What to produce:
Go through the material and set down every line without alteration.
★ ★ ★ ★
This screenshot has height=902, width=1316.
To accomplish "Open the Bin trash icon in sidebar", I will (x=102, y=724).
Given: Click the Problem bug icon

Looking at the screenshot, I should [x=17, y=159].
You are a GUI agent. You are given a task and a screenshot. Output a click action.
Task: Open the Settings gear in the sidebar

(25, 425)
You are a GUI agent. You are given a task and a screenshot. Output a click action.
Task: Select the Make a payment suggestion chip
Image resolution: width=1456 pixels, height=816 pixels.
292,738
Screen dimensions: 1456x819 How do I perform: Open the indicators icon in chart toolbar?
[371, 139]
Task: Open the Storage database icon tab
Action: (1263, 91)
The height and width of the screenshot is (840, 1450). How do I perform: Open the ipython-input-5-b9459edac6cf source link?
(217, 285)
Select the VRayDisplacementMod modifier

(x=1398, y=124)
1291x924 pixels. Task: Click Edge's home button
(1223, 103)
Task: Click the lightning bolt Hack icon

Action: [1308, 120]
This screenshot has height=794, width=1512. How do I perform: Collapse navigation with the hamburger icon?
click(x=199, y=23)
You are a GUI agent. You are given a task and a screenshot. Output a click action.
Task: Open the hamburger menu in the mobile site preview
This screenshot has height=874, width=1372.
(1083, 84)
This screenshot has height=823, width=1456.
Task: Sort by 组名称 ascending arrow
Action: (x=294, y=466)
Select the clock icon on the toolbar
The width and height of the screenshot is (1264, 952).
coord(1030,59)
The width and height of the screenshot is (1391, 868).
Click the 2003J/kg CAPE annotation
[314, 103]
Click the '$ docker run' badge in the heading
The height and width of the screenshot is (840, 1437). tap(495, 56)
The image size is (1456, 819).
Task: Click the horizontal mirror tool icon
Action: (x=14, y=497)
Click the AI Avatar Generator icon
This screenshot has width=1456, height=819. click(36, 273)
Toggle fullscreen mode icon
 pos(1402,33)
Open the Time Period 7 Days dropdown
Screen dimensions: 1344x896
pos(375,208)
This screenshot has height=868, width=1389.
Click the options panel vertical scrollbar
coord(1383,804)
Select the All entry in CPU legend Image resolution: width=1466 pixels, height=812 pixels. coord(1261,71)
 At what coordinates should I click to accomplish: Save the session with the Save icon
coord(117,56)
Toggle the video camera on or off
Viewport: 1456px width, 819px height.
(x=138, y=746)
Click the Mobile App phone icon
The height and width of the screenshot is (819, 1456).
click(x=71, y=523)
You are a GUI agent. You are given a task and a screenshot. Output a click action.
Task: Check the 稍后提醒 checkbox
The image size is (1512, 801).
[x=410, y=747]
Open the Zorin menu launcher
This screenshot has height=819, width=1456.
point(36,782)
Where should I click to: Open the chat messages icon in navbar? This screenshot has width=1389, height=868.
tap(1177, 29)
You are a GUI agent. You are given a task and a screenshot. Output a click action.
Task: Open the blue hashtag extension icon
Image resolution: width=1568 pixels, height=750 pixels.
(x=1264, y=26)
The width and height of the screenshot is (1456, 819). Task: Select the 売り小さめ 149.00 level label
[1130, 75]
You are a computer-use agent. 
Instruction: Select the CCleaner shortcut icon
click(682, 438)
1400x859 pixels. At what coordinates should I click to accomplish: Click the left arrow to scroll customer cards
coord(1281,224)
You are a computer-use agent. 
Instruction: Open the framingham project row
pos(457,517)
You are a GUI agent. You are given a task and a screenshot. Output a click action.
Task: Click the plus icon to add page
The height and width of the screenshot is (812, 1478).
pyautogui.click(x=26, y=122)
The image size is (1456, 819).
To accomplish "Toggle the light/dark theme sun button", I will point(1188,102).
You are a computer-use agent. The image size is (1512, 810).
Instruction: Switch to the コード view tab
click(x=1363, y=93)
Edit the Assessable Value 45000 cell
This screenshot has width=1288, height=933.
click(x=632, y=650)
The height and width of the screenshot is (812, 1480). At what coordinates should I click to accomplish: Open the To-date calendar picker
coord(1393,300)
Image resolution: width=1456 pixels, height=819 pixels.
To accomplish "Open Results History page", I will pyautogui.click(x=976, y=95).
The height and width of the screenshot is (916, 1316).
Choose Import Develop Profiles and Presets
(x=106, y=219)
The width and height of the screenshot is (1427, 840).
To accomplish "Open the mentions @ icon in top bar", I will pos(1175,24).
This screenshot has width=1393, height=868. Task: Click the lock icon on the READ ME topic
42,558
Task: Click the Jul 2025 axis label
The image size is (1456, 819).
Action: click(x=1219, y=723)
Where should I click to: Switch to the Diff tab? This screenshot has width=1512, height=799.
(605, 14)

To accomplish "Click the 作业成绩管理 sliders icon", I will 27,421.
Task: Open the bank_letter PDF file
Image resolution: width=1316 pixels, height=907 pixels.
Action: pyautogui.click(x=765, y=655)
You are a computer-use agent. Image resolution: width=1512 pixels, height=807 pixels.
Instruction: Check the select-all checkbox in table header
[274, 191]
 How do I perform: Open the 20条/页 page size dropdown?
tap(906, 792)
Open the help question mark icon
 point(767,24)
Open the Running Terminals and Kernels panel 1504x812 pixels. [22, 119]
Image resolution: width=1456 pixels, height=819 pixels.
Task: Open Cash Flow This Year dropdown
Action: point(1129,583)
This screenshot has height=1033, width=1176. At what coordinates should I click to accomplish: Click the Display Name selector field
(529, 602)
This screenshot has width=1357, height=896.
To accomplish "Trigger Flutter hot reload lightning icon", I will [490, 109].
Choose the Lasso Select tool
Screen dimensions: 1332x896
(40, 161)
★ ★ ★ ★
Written answer:
This screenshot has height=902, width=1316.
To accomplish "Open the Bin trash icon in sidebar", I will (x=102, y=724).
Given: Click the Problem bug icon

Looking at the screenshot, I should [x=17, y=159].
You are a GUI agent. You are given a task and a screenshot. Output a click action.
Task: Open the Settings gear in the sidebar

(25, 425)
You are a GUI agent. You are given a task and a screenshot. Output a click action.
Task: Select the Make a payment suggestion chip
Image resolution: width=1456 pixels, height=816 pixels.
292,738
Screen dimensions: 1456x819 How do I perform: Open the indicators icon in chart toolbar?
[371, 139]
Task: Open the Storage database icon tab
Action: (1263, 91)
The height and width of the screenshot is (840, 1450). How do I perform: Open the ipython-input-5-b9459edac6cf source link?
(217, 285)
Select the VRayDisplacementMod modifier

(x=1398, y=124)
1291x924 pixels. Task: Click Edge's home button
(1223, 103)
Task: Click the lightning bolt Hack icon

Action: [1308, 120]
This screenshot has height=794, width=1512. How do I perform: Collapse navigation with the hamburger icon?
click(x=199, y=23)
You are a GUI agent. You are given a task and a screenshot. Output a click action.
Task: Open the hamburger menu in the mobile site preview
This screenshot has height=874, width=1372.
(1083, 84)
This screenshot has height=823, width=1456.
Task: Sort by 组名称 ascending arrow
Action: (x=294, y=466)
Select the clock icon on the toolbar
The width and height of the screenshot is (1264, 952).
coord(1030,59)
The width and height of the screenshot is (1391, 868).
Click the 2003J/kg CAPE annotation
[314, 103]
Click the '$ docker run' badge in the heading
The height and width of the screenshot is (840, 1437). tap(495, 56)
The image size is (1456, 819).
Task: Click the horizontal mirror tool icon
Action: (x=14, y=497)
Click the AI Avatar Generator icon
This screenshot has width=1456, height=819. click(36, 273)
Toggle fullscreen mode icon
 pos(1402,33)
Open the Time Period 7 Days dropdown
Screen dimensions: 1344x896
pos(375,208)
This screenshot has height=868, width=1389.
Click the options panel vertical scrollbar
coord(1383,804)
Select the All entry in CPU legend Image resolution: width=1466 pixels, height=812 pixels. coord(1261,71)
 At what coordinates should I click to accomplish: Save the session with the Save icon
coord(117,56)
Toggle the video camera on or off
Viewport: 1456px width, 819px height.
(x=138, y=746)
Click the Mobile App phone icon
The height and width of the screenshot is (819, 1456).
click(x=71, y=523)
You are a GUI agent. You are given a task and a screenshot. Output a click action.
Task: Check the 稍后提醒 checkbox
The image size is (1512, 801).
[x=410, y=747]
Open the Zorin menu launcher
This screenshot has height=819, width=1456.
point(36,782)
Where should I click to: Open the chat messages icon in navbar? This screenshot has width=1389, height=868.
tap(1177, 29)
You are a GUI agent. You are given a task and a screenshot. Output a click action.
Task: Open the blue hashtag extension icon
Image resolution: width=1568 pixels, height=750 pixels.
(x=1264, y=26)
The width and height of the screenshot is (1456, 819). Task: Select the 売り小さめ 149.00 level label
[1130, 75]
You are a computer-use agent. 
Instruction: Select the CCleaner shortcut icon
click(682, 438)
1400x859 pixels. At what coordinates should I click to accomplish: Click the left arrow to scroll customer cards
coord(1281,224)
You are a computer-use agent. 
Instruction: Open the framingham project row
pos(457,517)
You are a GUI agent. You are given a task and a screenshot. Output a click action.
Task: Click the plus icon to add page
The height and width of the screenshot is (812, 1478).
pyautogui.click(x=26, y=122)
The image size is (1456, 819).
To accomplish "Toggle the light/dark theme sun button", I will point(1188,102).
You are a computer-use agent. The image size is (1512, 810).
Instruction: Switch to the コード view tab
click(x=1363, y=93)
Edit the Assessable Value 45000 cell
This screenshot has width=1288, height=933.
click(x=632, y=650)
The height and width of the screenshot is (812, 1480). At what coordinates should I click to accomplish: Open the To-date calendar picker
coord(1393,300)
Image resolution: width=1456 pixels, height=819 pixels.
To accomplish "Open Results History page", I will pyautogui.click(x=976, y=95).
The height and width of the screenshot is (916, 1316).
Choose Import Develop Profiles and Presets
(x=106, y=219)
The width and height of the screenshot is (1427, 840).
To accomplish "Open the mentions @ icon in top bar", I will pos(1175,24).
This screenshot has width=1393, height=868. Task: Click the lock icon on the READ ME topic
42,558
Task: Click the Jul 2025 axis label
The image size is (1456, 819).
Action: click(x=1219, y=723)
Where should I click to: Switch to the Diff tab? This screenshot has width=1512, height=799.
(605, 14)

To accomplish "Click the 作业成绩管理 sliders icon", I will 27,421.
Task: Open the bank_letter PDF file
Image resolution: width=1316 pixels, height=907 pixels.
Action: pyautogui.click(x=765, y=655)
You are a computer-use agent. Image resolution: width=1512 pixels, height=807 pixels.
Instruction: Check the select-all checkbox in table header
[274, 191]
 How do I perform: Open the 20条/页 page size dropdown?
tap(906, 792)
Open the help question mark icon
 point(767,24)
Open the Running Terminals and Kernels panel 1504x812 pixels. [22, 119]
Image resolution: width=1456 pixels, height=819 pixels.
Task: Open Cash Flow This Year dropdown
Action: point(1129,583)
This screenshot has height=1033, width=1176. At what coordinates should I click to accomplish: Click the Display Name selector field
(529, 602)
This screenshot has width=1357, height=896.
To accomplish "Trigger Flutter hot reload lightning icon", I will [490, 109].
Choose the Lasso Select tool
Screen dimensions: 1332x896
(40, 161)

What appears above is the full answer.